Can you return all of the data below word for word, with the pictures left out?

> DATA ENTRIES:
*-*-*
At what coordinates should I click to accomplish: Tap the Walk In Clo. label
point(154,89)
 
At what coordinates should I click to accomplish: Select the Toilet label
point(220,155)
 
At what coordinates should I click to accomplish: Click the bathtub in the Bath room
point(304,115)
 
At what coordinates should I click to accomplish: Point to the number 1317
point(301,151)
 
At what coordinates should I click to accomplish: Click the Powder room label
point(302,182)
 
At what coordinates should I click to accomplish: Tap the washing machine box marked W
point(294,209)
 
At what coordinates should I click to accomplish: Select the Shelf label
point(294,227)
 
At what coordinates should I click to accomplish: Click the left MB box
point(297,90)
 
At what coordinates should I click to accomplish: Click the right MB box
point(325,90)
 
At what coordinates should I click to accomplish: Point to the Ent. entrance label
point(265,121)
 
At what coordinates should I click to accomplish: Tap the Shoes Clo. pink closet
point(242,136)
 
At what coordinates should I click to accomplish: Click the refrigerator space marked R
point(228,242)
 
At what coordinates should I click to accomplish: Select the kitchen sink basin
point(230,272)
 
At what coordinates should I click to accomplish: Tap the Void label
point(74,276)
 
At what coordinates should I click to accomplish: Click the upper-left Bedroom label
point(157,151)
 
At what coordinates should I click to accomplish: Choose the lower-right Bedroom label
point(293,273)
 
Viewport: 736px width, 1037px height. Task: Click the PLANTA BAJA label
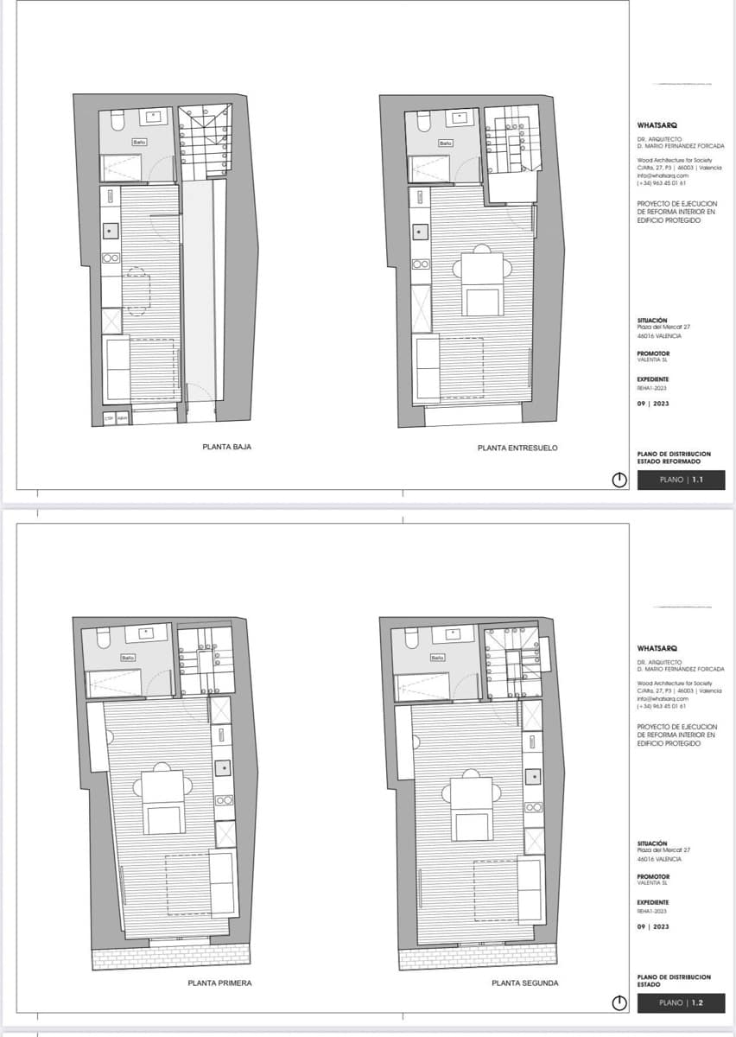(226, 448)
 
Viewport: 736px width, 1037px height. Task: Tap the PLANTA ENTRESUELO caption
(517, 448)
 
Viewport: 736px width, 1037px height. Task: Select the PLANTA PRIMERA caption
(220, 983)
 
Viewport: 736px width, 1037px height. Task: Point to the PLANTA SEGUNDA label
(525, 983)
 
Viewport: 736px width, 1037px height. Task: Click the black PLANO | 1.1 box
(681, 480)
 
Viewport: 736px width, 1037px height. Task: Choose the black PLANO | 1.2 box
(681, 1002)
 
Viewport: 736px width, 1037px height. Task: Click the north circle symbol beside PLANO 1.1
(619, 480)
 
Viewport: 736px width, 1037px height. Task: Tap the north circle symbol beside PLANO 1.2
(619, 1003)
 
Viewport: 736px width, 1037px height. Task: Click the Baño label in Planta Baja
(138, 141)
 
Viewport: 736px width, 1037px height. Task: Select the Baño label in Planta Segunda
(438, 658)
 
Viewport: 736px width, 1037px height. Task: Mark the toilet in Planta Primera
(102, 637)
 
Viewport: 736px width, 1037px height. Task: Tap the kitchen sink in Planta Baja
(110, 232)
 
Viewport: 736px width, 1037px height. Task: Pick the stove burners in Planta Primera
(224, 800)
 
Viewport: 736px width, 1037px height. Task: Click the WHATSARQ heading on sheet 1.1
(657, 125)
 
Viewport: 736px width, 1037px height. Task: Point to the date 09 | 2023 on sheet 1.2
(652, 927)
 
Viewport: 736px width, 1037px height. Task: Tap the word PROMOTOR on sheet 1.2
(653, 876)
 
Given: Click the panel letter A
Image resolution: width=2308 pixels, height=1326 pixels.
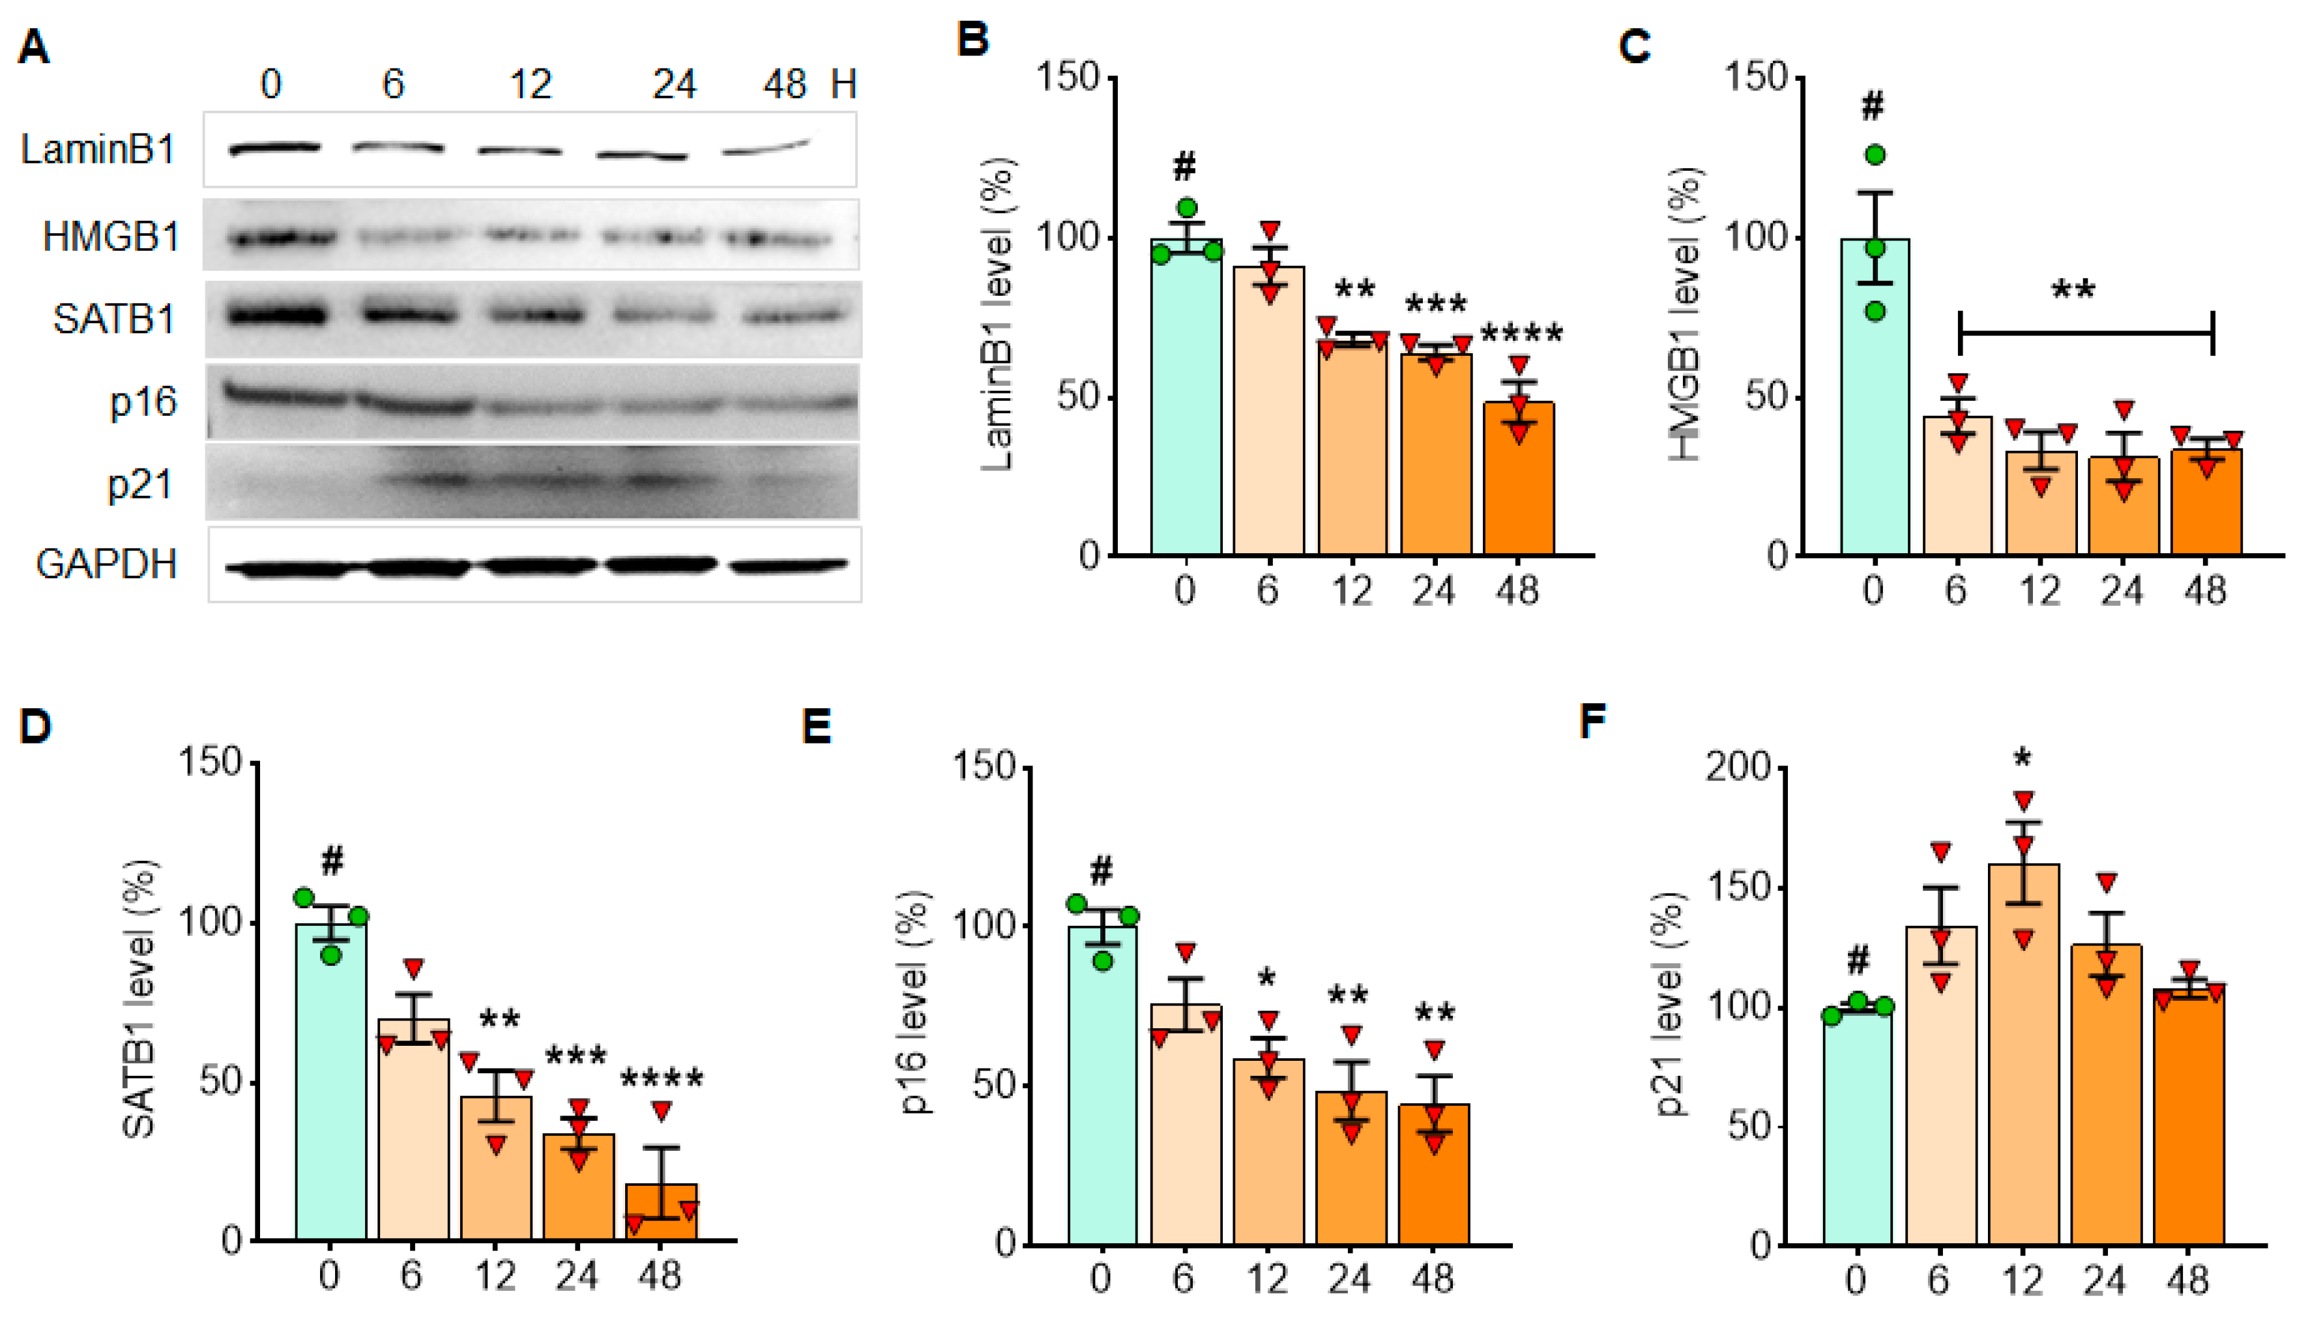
*-*-*
> ANSWER TO THE PROBLEM:
At what coordinates should I click to accomplish: Tap the Walk In Clo. label
point(154,89)
 
At what coordinates should I click to accomplish: Select the Toilet label
point(220,155)
 
At what coordinates should I click to accomplish: Click the bathtub in the Bath room
point(304,115)
 
At what coordinates should I click to accomplish: Point to the number 1317
point(301,151)
 
At what coordinates should I click to accomplish: Click the Powder room label
point(302,182)
 
At what coordinates should I click to accomplish: Tap the washing machine box marked W
point(294,209)
 
At what coordinates should I click to accomplish: Select the Shelf label
point(294,227)
 
At what coordinates should I click to accomplish: Click the left MB box
point(297,90)
 
At what coordinates should I click to accomplish: Click the right MB box
point(325,90)
 
At what coordinates should I click to accomplish: Point to the Ent. entrance label
point(265,121)
 
At what coordinates should I click to accomplish: Tap the Shoes Clo. pink closet
point(242,136)
 
At what coordinates should I click to accomplish: Click the refrigerator space marked R
point(228,242)
 
At what coordinates should I click to accomplish: Select the kitchen sink basin
point(230,272)
 
At what coordinates should I click to accomplish: Tap the Void label
point(74,276)
 
At what coordinates should I click to accomplish: Click the upper-left Bedroom label
point(157,151)
 
At what coordinates should I click to accomplish: Choose the lower-right Bedroom label
point(293,273)
 
Viewport: 736px width, 1037px height. Task: Click the PLANTA BAJA label
(226, 448)
 
Viewport: 736px width, 1037px height. Task: Tap the PLANTA ENTRESUELO caption
(517, 448)
 
Viewport: 736px width, 1037px height. Task: Select the PLANTA PRIMERA caption
(220, 983)
 
Viewport: 736px width, 1037px height. Task: Point to the PLANTA SEGUNDA label
(525, 983)
 
Viewport: 736px width, 1037px height. Task: Click the black PLANO | 1.1 box
(681, 480)
 
Viewport: 736px width, 1037px height. Task: Choose the black PLANO | 1.2 box
(681, 1002)
 
Viewport: 736px width, 1037px height. Task: Click the north circle symbol beside PLANO 1.1
(619, 480)
 
Viewport: 736px width, 1037px height. Task: Tap the north circle symbol beside PLANO 1.2
(619, 1003)
 
Viewport: 736px width, 1037px height. Task: Click the Baño label in Planta Baja
(138, 141)
 
Viewport: 736px width, 1037px height. Task: Select the Baño label in Planta Segunda
(438, 658)
 
Viewport: 736px width, 1037px height. Task: Mark the toilet in Planta Primera
(102, 637)
 
Viewport: 736px width, 1037px height. Task: Tap the kitchen sink in Planta Baja
(110, 232)
 
Viewport: 736px width, 1037px height. Task: Pick the stove burners in Planta Primera
(224, 800)
 
Viewport: 736px width, 1037px height. Task: Click the WHATSARQ heading on sheet 1.1
(657, 125)
 
Viewport: 736px width, 1037px height. Task: Point to the date 09 | 2023 on sheet 1.2
(652, 927)
 
Viewport: 736px width, 1037px height. Task: Tap the word PROMOTOR on sheet 1.2
(653, 876)
 
Given: Click the panel letter A
Image resolution: width=2308 pixels, height=1326 pixels.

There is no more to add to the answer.